Mit dem Titel „Das Geschenk der Harmonie“ ist bisher einer der originellsten Wanderausstellungen der letzten Jahre entstanden. Sicherlich sollte die „schöne Stadt“ immer noch in der Lage sein, jede neue Generation, deren Schicksal es ist, sie zu durchqueren, zu verbinden, in Einklang zu bringen und zum richtigen Verhältnis zu erziehen.
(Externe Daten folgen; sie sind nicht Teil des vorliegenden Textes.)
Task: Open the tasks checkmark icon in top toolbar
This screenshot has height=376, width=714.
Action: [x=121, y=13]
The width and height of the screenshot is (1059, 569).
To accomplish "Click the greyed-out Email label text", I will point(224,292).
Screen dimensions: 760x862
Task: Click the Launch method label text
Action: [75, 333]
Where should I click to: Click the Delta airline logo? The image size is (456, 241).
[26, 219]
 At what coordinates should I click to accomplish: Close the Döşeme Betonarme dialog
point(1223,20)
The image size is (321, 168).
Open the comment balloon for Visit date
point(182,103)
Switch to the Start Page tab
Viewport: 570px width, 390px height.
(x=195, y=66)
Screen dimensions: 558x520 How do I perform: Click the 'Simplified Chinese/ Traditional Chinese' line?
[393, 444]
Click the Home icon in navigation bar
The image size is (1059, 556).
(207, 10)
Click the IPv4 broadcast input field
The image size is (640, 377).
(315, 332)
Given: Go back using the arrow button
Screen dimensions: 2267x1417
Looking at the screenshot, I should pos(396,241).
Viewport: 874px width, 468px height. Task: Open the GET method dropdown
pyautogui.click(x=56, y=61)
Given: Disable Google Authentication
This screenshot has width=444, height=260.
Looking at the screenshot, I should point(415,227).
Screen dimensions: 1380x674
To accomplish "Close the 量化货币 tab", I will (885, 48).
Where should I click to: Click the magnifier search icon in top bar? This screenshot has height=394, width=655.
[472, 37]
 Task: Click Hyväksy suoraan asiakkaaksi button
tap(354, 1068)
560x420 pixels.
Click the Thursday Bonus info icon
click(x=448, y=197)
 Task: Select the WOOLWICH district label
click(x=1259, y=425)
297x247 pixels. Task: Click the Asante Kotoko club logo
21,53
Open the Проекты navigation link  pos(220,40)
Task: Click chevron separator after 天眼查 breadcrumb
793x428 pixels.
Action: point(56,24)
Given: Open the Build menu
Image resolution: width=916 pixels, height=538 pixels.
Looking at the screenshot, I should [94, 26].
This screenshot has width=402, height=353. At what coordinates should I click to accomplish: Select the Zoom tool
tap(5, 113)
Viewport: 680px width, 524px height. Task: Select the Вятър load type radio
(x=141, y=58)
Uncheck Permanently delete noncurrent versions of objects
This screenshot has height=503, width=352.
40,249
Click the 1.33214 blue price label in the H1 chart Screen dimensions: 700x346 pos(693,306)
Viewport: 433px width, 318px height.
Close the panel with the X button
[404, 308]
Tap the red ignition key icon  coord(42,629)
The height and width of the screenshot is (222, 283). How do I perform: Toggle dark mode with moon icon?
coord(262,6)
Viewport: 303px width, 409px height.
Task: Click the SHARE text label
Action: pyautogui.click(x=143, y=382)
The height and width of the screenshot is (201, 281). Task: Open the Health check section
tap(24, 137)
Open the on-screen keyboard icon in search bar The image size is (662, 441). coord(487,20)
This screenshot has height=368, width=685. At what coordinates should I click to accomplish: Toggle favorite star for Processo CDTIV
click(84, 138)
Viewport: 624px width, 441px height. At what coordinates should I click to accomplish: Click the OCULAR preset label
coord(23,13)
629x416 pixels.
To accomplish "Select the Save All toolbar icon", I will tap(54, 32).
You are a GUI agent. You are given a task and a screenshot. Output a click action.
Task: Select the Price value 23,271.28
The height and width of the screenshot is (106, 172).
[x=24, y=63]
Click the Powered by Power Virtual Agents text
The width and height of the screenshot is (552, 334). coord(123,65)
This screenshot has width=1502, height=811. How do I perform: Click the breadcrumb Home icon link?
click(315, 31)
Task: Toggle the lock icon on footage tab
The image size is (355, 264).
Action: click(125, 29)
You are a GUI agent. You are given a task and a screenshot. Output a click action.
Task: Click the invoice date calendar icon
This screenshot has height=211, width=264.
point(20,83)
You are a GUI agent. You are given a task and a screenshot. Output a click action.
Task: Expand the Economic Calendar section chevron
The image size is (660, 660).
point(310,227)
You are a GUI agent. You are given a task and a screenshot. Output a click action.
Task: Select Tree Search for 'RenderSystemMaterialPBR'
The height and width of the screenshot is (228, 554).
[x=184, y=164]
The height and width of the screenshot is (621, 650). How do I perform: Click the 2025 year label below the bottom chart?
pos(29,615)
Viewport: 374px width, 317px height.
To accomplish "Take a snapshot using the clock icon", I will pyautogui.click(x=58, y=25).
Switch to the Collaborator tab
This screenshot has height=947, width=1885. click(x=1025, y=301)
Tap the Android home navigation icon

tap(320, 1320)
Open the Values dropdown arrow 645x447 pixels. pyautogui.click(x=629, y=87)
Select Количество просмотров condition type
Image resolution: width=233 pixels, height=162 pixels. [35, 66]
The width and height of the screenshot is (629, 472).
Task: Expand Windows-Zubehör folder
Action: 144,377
Und es war wirklich einzigartig, wie die Gespräch-Konfrontation, die sich zwischen der architektonischen Szenografie und diesen majestätischen Skulpturen entwickelt hatte, von Mal zu Mal zu einem unerwarteten Geheimcode der Harmonie geführt hat. Es genügte tatsächlich, eine Schlüsselskulptur von Helga an einem strategischen Punkt der städtischen Struktur einzufügen, denn aus der Interaktion der poetischen Seele der vorhandenen mit den neuen Formen entsprang eine unerwartete poetische Botschaft von seltener Intensität.